Member of the Indiana House of Representatives from the 76th district
- In office January 1, 2004 - November 3, 2010
- Preceded by: Jonathan Weinzapfel
- Succeeded by: Wendy McNamara

Personal details
- Born: September 22, 1964 (age 61) Mount Vernon, Indiana
- Party: Democratic
- Spouse: Beverly Van Haaften
- Alma mater: Lake Forest College, Drake University
- Profession: Lawyer

= Trent Van Haaften =

American politician

William Trent Van Haaften is a Democratic politician from the state of Indiana. He served as a member of the Indiana House of Representatives, representing the 76th District, from 2003 until 2010. He ran, in 2012, for his old seat.

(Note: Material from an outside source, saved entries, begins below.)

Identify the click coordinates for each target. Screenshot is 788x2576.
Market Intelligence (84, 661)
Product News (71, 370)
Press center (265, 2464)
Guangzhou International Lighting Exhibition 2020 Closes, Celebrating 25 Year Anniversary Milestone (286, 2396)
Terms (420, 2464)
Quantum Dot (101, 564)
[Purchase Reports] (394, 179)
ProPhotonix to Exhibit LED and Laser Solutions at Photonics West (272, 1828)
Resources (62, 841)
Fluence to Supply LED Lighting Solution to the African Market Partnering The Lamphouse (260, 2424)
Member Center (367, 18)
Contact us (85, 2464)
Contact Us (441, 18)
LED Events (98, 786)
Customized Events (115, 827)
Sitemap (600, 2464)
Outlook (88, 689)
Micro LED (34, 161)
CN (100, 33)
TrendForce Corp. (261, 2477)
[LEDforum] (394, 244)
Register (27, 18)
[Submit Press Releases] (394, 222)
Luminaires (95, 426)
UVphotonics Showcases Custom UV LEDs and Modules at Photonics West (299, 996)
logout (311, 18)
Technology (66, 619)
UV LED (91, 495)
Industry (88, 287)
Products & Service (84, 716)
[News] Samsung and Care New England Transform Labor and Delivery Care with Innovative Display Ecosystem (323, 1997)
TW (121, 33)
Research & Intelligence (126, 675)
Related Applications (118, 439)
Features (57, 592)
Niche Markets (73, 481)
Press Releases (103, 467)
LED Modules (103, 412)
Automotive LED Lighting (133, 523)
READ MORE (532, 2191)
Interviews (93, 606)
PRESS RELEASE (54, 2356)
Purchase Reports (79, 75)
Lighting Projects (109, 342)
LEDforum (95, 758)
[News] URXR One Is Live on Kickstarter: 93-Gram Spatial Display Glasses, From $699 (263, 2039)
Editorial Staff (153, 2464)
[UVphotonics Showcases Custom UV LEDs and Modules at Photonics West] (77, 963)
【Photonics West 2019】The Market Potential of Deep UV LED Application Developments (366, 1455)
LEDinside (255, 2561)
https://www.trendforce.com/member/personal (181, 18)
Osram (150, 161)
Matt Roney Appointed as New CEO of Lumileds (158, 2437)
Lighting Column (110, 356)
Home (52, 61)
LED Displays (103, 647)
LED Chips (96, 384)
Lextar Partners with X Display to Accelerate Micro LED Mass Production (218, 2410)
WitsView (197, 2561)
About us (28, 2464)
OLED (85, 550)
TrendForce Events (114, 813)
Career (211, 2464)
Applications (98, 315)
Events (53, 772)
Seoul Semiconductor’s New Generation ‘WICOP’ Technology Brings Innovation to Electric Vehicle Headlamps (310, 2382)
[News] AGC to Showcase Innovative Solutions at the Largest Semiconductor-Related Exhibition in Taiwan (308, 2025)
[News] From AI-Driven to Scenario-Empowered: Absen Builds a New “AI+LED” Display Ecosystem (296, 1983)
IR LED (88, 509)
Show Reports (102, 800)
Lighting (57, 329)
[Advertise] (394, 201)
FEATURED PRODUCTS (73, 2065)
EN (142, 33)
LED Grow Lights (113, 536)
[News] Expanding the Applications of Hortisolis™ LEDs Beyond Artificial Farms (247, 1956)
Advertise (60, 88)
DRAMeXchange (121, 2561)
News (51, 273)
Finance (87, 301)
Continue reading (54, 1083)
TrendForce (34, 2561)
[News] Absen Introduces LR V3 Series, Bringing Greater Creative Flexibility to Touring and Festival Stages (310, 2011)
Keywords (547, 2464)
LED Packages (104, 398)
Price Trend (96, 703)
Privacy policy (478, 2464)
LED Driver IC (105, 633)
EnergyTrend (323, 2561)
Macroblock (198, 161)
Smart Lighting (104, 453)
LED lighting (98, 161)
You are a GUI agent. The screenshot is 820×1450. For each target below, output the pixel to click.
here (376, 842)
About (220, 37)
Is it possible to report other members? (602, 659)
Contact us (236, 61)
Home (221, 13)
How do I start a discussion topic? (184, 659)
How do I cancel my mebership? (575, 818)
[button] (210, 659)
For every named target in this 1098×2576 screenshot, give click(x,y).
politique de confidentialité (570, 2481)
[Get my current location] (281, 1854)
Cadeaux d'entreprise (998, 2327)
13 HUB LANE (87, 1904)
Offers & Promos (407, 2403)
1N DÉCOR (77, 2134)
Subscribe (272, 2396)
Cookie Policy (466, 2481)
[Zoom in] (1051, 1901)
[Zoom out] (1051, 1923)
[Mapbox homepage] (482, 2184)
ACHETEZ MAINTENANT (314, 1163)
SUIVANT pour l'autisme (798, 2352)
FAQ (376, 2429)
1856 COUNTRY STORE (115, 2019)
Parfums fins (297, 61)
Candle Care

==Early life, education and career==
Van Haaften is a lifelong resident of Mount Vernon, west of Evansville. He graduated from Lake Forest College and Drake University School of Law.

==Indiana State Representative==
In November 2003, state representative Jonathan Weinzapfel resigned to become mayor of Evansville. Van Haaften was appointed to fill out the remainder of Weinzapfel's term. He was elected in his own right in 2004, and was unopposed for reelection in 2006 and 2008.

He represented a district including the western two-thirds of Evansville, as well as several suburban areas west of the city, including all of his native Posey County. While in the State House Van Haaften earned a reputation as a bi-partisan legislator helping Gov. Mitch Daniels pass one of the country's toughest anti-methamphetamine laws in 2005. Van Haaften served as Chairman of the House Public Policy Committee and as deputy speaker pro tempore.

==2010 U.S. Representative campaign==

Upon Sen. Evan Bayh's announcement he would not seek re-election in 2010, two-term Democratic incumbent Brad Ellsworth decided to run for the United States Senate seat. Van Haaften easily won the nomination for Ellsworth's House seat.

Van Haaften was soundly defeated in the November election by Republican nominee Larry Bucshon, taking only 37 percent of the vote to Buchson's 57 percent. Van Haaften lost his own state house district, as well.

==2012 State Representative campaign==
In early 2012, Van Haaften decided to run for his old seat in the Indiana House of Representatives. He ran against Wendy McNamara, the Republican who succeeded him, and lost, taking only 43 percent of the vote to McNamara's 56 percent.